Wednesday, July 9, 2008

photoshop disasters.

i like this blog. partially because of the good-humored snark (probably actually funny or interesting only to those who are serious photoshop geeks or have a serious fascination with counterfeiting) and partially because of its low-key attitude about fakery. this blog gets it right: we want you to photoshop well, not so much because photoshop is cheating and we still hunger for the original article (so make your intervention as invisible as possible on moral grounds); rather, because a certain aesthetic has developed around pshop, and when its disrespected too flagrantly, the work gets laughable. maybe it's an obvious point, but i like what's going on here in terms of a relaxation of anxiety in favor of more craftsman-like criteria. it's not that it's fake that makes it wrong and bad, it's that the fakery is poorly done. that's probably true in most cases where construction is unavoidably at the fore, but i hope this sort of attitude is getting both more common and more explicit.

Tuesday, July 8, 2008

cheerleaders with nunchakus, since i am too timid to talk about rape.

sometimes, when i'm looking for performancey stuff that might belong on the blog, i start somewhere sort of central, like at salon or the new york times, and go from there. on this particular day, everything i came across was so complex and multi-determined that i couldn't come up with anything responsible to say about it, so i'm going to give you this instead. it's not the most interesting thing i read this morning, but it's handle-able. (and if you have something good to say about the jezebel/lizz winstead/amusing rape stories thing, maybe you could help me out.)

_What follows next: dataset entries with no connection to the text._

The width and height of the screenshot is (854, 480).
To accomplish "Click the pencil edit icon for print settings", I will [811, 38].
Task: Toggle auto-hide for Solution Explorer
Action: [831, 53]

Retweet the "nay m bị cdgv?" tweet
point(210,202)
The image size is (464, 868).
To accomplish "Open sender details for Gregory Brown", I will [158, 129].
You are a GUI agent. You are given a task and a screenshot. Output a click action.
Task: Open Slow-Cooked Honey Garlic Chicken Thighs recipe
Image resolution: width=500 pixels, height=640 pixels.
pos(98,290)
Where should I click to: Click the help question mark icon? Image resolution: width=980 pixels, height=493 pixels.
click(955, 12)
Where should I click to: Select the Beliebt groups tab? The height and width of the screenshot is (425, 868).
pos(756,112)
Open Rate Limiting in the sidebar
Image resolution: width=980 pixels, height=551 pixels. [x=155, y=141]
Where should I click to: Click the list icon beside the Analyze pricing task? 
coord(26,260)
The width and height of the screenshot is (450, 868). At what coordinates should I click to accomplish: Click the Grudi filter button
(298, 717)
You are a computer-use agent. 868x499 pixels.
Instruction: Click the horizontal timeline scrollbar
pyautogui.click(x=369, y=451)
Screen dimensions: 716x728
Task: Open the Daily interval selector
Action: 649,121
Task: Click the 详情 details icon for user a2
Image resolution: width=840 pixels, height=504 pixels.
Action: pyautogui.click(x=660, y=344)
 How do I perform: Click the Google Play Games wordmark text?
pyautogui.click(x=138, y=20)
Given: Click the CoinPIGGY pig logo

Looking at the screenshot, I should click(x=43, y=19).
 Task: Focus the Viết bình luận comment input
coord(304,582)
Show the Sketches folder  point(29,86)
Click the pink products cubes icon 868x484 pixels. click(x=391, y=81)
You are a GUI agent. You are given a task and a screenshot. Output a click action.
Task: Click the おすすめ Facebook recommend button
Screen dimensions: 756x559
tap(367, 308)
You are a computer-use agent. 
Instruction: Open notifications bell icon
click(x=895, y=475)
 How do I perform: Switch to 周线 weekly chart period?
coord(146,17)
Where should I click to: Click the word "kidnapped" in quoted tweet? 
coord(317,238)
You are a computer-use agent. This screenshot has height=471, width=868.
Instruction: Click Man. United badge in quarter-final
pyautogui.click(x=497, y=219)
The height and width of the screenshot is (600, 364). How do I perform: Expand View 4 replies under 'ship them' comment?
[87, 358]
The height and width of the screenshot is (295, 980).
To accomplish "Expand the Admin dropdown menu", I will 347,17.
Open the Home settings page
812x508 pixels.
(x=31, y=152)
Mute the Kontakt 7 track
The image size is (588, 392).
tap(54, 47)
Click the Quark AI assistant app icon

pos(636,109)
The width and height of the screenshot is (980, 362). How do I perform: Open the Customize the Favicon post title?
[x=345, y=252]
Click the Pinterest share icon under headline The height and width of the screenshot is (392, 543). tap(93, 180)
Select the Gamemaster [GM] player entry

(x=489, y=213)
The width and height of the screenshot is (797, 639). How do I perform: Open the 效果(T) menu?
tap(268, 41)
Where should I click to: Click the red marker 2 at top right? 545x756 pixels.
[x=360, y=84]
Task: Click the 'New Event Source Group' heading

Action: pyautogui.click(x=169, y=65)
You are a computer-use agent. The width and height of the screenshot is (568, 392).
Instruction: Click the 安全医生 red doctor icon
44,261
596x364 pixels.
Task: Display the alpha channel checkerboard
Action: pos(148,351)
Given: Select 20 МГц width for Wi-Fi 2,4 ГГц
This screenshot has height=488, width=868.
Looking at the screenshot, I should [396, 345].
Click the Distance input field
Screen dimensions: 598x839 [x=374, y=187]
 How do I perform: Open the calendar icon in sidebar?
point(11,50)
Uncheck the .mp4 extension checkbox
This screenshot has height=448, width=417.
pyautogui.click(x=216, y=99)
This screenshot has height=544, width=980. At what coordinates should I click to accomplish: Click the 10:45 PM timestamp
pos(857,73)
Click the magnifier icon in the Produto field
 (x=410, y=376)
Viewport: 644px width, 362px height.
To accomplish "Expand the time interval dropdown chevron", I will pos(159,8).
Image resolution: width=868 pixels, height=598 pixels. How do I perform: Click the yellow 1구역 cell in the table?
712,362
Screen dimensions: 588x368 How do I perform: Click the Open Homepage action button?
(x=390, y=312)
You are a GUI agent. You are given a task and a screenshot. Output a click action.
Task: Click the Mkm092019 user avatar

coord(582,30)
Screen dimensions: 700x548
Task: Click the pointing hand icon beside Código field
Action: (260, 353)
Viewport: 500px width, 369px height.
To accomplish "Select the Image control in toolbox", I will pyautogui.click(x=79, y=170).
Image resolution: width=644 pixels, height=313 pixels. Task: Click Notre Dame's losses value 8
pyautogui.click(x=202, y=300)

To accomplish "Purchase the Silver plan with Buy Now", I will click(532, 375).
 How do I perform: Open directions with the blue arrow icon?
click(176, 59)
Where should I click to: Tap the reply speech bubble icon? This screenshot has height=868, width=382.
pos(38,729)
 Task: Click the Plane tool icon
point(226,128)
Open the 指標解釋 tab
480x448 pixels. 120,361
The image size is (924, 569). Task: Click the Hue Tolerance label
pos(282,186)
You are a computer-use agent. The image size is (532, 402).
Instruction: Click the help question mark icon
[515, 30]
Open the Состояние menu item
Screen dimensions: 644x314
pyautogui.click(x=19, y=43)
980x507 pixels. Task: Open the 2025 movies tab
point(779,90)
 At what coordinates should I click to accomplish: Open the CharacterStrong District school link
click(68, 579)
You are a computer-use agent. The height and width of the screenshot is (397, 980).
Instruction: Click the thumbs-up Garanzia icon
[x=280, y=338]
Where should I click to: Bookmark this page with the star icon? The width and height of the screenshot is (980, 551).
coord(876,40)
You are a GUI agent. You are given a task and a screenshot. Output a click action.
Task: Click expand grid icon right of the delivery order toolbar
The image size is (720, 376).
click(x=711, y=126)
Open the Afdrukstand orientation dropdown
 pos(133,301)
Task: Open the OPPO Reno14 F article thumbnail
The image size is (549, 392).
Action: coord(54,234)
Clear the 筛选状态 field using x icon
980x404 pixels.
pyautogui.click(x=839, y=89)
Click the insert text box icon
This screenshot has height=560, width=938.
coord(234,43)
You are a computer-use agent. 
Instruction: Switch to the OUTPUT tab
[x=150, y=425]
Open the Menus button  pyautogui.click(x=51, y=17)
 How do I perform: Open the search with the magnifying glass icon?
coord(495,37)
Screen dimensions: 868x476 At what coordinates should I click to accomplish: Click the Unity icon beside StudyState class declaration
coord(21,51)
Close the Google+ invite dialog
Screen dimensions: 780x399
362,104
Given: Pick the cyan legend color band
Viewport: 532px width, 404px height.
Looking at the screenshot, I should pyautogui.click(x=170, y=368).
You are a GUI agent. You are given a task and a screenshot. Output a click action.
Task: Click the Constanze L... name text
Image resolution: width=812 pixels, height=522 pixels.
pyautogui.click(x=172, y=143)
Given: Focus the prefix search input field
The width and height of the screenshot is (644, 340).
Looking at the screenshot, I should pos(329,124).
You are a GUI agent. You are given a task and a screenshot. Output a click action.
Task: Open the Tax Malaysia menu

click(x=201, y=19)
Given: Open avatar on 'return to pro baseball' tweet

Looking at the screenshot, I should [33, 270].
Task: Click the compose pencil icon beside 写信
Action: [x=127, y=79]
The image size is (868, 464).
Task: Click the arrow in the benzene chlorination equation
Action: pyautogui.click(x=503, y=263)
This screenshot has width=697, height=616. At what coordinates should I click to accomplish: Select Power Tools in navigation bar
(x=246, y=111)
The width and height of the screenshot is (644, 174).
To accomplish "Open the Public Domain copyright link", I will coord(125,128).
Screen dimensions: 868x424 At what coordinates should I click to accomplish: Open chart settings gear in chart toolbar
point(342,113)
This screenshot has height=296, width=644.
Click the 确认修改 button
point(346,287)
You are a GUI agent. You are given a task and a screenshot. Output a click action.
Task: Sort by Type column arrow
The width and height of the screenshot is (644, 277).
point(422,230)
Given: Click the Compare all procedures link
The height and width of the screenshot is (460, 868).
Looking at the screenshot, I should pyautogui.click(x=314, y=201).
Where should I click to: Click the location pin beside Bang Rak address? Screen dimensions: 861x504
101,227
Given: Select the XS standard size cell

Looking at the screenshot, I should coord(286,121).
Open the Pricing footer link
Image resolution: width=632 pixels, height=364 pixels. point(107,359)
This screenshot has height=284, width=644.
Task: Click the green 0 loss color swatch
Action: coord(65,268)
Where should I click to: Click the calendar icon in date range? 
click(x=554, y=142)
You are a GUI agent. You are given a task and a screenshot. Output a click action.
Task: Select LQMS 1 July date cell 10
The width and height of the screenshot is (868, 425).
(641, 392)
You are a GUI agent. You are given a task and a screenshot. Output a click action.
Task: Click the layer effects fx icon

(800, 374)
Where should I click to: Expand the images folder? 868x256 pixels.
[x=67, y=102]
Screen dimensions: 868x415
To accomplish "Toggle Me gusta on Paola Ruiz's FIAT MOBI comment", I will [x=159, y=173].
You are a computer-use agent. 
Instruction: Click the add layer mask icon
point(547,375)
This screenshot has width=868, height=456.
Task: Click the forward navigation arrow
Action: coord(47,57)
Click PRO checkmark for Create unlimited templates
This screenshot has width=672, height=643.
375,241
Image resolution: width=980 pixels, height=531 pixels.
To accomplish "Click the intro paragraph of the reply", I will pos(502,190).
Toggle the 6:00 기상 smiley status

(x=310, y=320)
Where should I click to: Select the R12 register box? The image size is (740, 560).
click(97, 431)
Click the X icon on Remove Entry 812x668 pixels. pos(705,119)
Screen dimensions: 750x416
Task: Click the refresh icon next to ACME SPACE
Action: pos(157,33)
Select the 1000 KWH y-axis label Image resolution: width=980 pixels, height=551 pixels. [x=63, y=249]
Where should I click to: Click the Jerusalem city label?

anyway: Peking Opera cheerleaders.

Thursday, July 3, 2008

sisters of perpetual indulgence

are in LA on saturday, doing a benefit for Highways. the postcard describes their "Free My Ass!" as "an iconoclastic expose' in drag of the ways in which we are no longer free, in which freer than we know, and in which we invent 'freedom' as a construct." ah, sisters. you had me at ass. $20; $15 for students and seniors.

Wednesday, July 2, 2008

more from the nytimes on what we don't know.

also, some interesting commentary brewing in the comments section of Miguel Helft's Bits, if that kind of stuff doesn't make you barf.

>>My point is that there are no guarantees that anyones [sic] comments or blogs are actually genuine. Take everything with a very small grain of salt. Enough finger pointing about how Obama’s supporters are so nasty, Clinton’s supporters are so racist, and Republicans are dispicable. You don’t know who is actually saying these things and if they actually mean them or if maybe they’re just trying to spark some anger inside you mischivieously [sic].<< (poster "AHS," july 30)

i believe scarlett johansson is real.

in discussing a [book about a] famous case of forgery involving paintings by Vermeer, one of the new york times blogs today sidles up to a discussion of simulacra, commodification, and performance in terms of identity and reputation. the blogger is hardly first on the scene, here, but it was sort of nice to read without excessive jargon that we never know exactly what kind of clothes the emperor is wearing, and that an absolute picture of the duds' "true" nature may be the least interesting thing about them.

Tuesday, July 1, 2008

and, we're back.

wow. didn't mean to leave a post about bikes and hymens up there in the on-deck circle for my entire vacation.

summer comes, meaning less school and more pondering. if you have performance- or tech-oriented books to recommend, now is the time to say so in the comments. that means you, the-five-of-you-who-read-this!

back to dailyish posting, assuming performance continues to be, y'know, "important."